Directions: Give back exactly the lines that run from the beginning of the entries to the line containing "Εταιρεια (227, 2263)", both included, and nothing else.

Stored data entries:
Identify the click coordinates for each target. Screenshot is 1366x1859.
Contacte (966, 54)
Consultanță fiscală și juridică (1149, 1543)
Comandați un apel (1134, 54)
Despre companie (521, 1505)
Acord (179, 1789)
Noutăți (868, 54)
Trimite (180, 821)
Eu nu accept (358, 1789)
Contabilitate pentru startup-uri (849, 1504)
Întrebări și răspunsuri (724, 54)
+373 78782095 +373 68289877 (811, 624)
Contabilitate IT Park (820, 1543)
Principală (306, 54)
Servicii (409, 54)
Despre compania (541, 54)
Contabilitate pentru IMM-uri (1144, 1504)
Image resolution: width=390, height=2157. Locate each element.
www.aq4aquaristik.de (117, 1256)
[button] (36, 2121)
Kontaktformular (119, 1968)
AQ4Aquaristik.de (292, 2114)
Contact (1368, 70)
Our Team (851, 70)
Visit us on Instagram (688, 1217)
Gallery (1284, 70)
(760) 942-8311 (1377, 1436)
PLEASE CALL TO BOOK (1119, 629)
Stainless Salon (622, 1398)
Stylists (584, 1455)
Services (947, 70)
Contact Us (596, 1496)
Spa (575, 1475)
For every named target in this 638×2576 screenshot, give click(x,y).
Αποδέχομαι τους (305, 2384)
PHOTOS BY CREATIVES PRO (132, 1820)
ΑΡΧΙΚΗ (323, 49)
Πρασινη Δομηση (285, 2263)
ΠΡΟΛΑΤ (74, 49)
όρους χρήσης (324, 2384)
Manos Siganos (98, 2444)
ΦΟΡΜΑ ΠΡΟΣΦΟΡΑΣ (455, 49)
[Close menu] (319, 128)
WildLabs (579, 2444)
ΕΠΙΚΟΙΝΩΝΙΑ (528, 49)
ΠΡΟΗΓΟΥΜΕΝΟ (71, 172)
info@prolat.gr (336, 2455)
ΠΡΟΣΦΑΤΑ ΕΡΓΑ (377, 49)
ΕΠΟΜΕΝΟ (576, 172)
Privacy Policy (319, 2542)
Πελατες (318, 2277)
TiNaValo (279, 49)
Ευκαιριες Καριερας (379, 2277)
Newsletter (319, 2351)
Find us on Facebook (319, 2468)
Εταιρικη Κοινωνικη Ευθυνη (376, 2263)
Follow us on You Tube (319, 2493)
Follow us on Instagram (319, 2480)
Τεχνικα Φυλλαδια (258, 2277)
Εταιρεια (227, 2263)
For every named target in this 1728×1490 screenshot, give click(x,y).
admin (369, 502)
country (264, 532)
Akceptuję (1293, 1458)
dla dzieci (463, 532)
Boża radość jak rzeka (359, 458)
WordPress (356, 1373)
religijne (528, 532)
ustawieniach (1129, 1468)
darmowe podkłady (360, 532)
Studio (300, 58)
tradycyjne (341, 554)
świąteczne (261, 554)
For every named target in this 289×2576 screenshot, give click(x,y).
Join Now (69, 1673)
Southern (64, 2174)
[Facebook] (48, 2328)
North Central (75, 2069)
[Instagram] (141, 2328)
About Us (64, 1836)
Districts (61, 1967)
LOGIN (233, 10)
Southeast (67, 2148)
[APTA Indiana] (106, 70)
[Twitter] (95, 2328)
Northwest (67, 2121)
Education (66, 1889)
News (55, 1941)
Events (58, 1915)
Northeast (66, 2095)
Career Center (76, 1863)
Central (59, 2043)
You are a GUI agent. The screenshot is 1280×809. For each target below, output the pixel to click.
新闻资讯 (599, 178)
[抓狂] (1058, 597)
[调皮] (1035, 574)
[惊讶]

Your solution:
Identify the click coordinates for each target. Screenshot is 1366x1859.
Contacte (966, 54)
Consultanță fiscală și juridică (1149, 1543)
Comandați un apel (1134, 54)
Despre companie (521, 1505)
Acord (179, 1789)
Noutăți (868, 54)
Trimite (180, 821)
Eu nu accept (358, 1789)
Contabilitate pentru startup-uri (849, 1504)
Întrebări și răspunsuri (724, 54)
+373 78782095 +373 68289877 (811, 624)
Contabilitate IT Park (820, 1543)
Principală (306, 54)
Servicii (409, 54)
Despre compania (541, 54)
Contabilitate pentru IMM-uri (1144, 1504)
Image resolution: width=390, height=2157. Locate each element.
www.aq4aquaristik.de (117, 1256)
[button] (36, 2121)
Kontaktformular (119, 1968)
AQ4Aquaristik.de (292, 2114)
Contact (1368, 70)
Our Team (851, 70)
Visit us on Instagram (688, 1217)
Gallery (1284, 70)
(760) 942-8311 (1377, 1436)
PLEASE CALL TO BOOK (1119, 629)
Stainless Salon (622, 1398)
Stylists (584, 1455)
Services (947, 70)
Contact Us (596, 1496)
Spa (575, 1475)
For every named target in this 638×2576 screenshot, give click(x,y).
Αποδέχομαι τους (305, 2384)
PHOTOS BY CREATIVES PRO (132, 1820)
ΑΡΧΙΚΗ (323, 49)
Πρασινη Δομηση (285, 2263)
ΠΡΟΛΑΤ (74, 49)
όρους χρήσης (324, 2384)
Manos Siganos (98, 2444)
ΦΟΡΜΑ ΠΡΟΣΦΟΡΑΣ (455, 49)
[Close menu] (319, 128)
WildLabs (579, 2444)
ΕΠΙΚΟΙΝΩΝΙΑ (528, 49)
ΠΡΟΗΓΟΥΜΕΝΟ (71, 172)
info@prolat.gr (336, 2455)
ΠΡΟΣΦΑΤΑ ΕΡΓΑ (377, 49)
ΕΠΟΜΕΝΟ (576, 172)
Privacy Policy (319, 2542)
Πελατες (318, 2277)
TiNaValo (279, 49)
Ευκαιριες Καριερας (379, 2277)
Newsletter (319, 2351)
Find us on Facebook (319, 2468)
Εταιρικη Κοινωνικη Ευθυνη (376, 2263)
Follow us on You Tube (319, 2493)
Follow us on Instagram (319, 2480)
Τεχνικα Φυλλαδια (258, 2277)
Εταιρεια (227, 2263)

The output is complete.